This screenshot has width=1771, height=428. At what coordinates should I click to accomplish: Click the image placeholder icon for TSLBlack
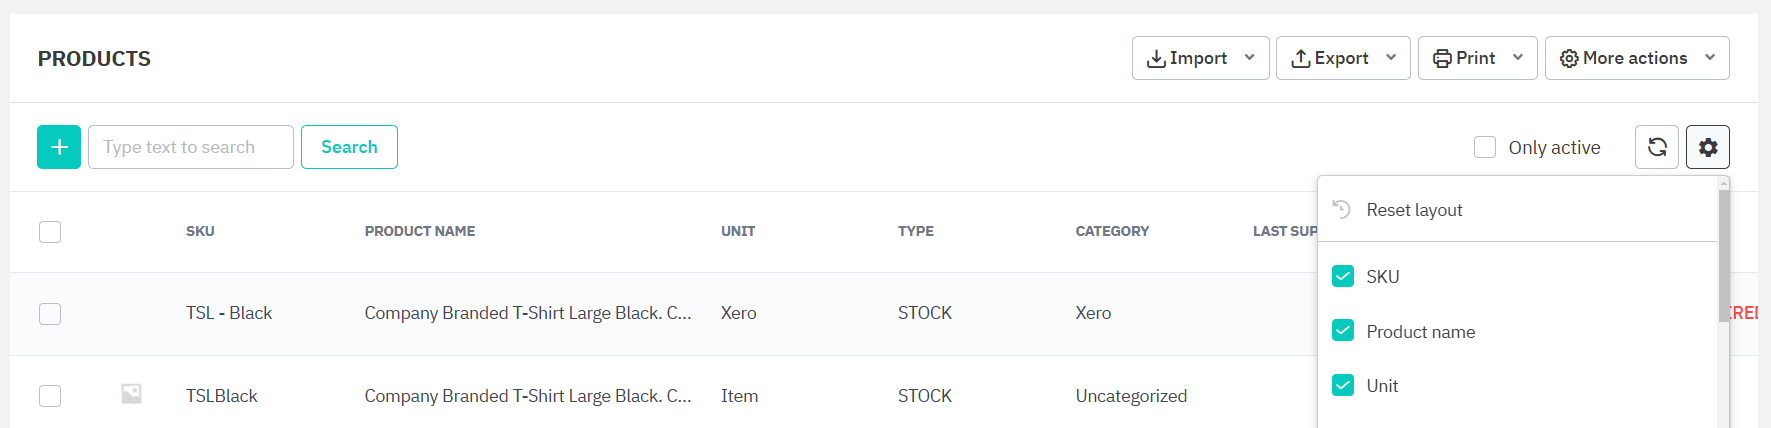(131, 394)
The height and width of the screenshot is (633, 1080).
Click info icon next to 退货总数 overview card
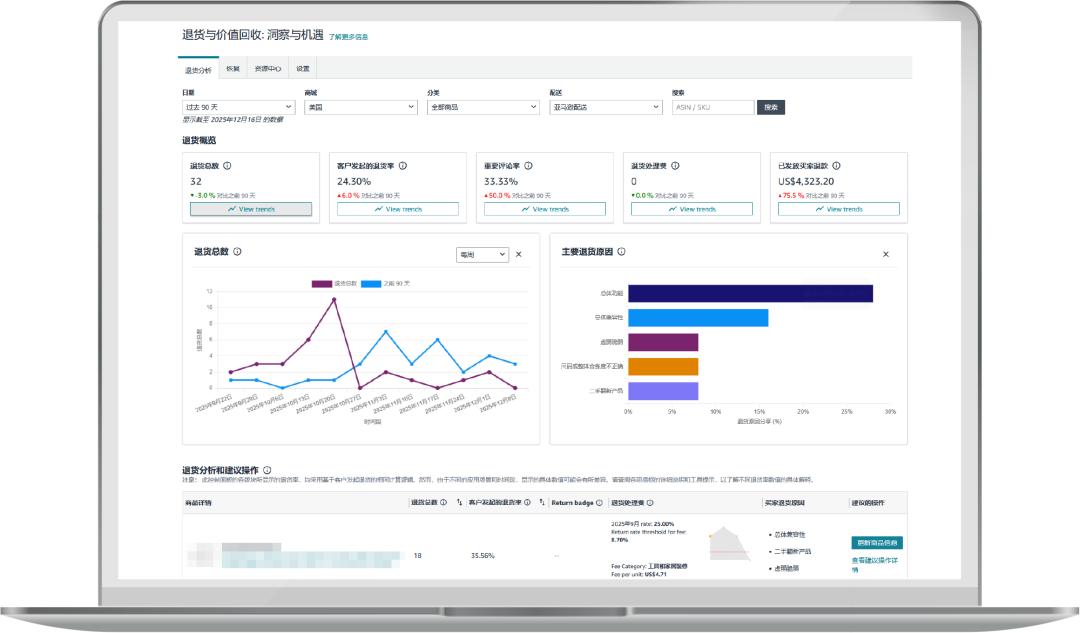pos(227,166)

▶ **WORK TO COMPLETE**
Write out the whole of the data exactly; the pictures stay out.

▶ **TASK RESULT**
This screenshot has width=1771, height=428. At what coordinates should I click to accomplish: Click the image placeholder icon for TSLBlack
(131, 394)
The height and width of the screenshot is (633, 1080).
Click info icon next to 退货总数 overview card
pos(227,166)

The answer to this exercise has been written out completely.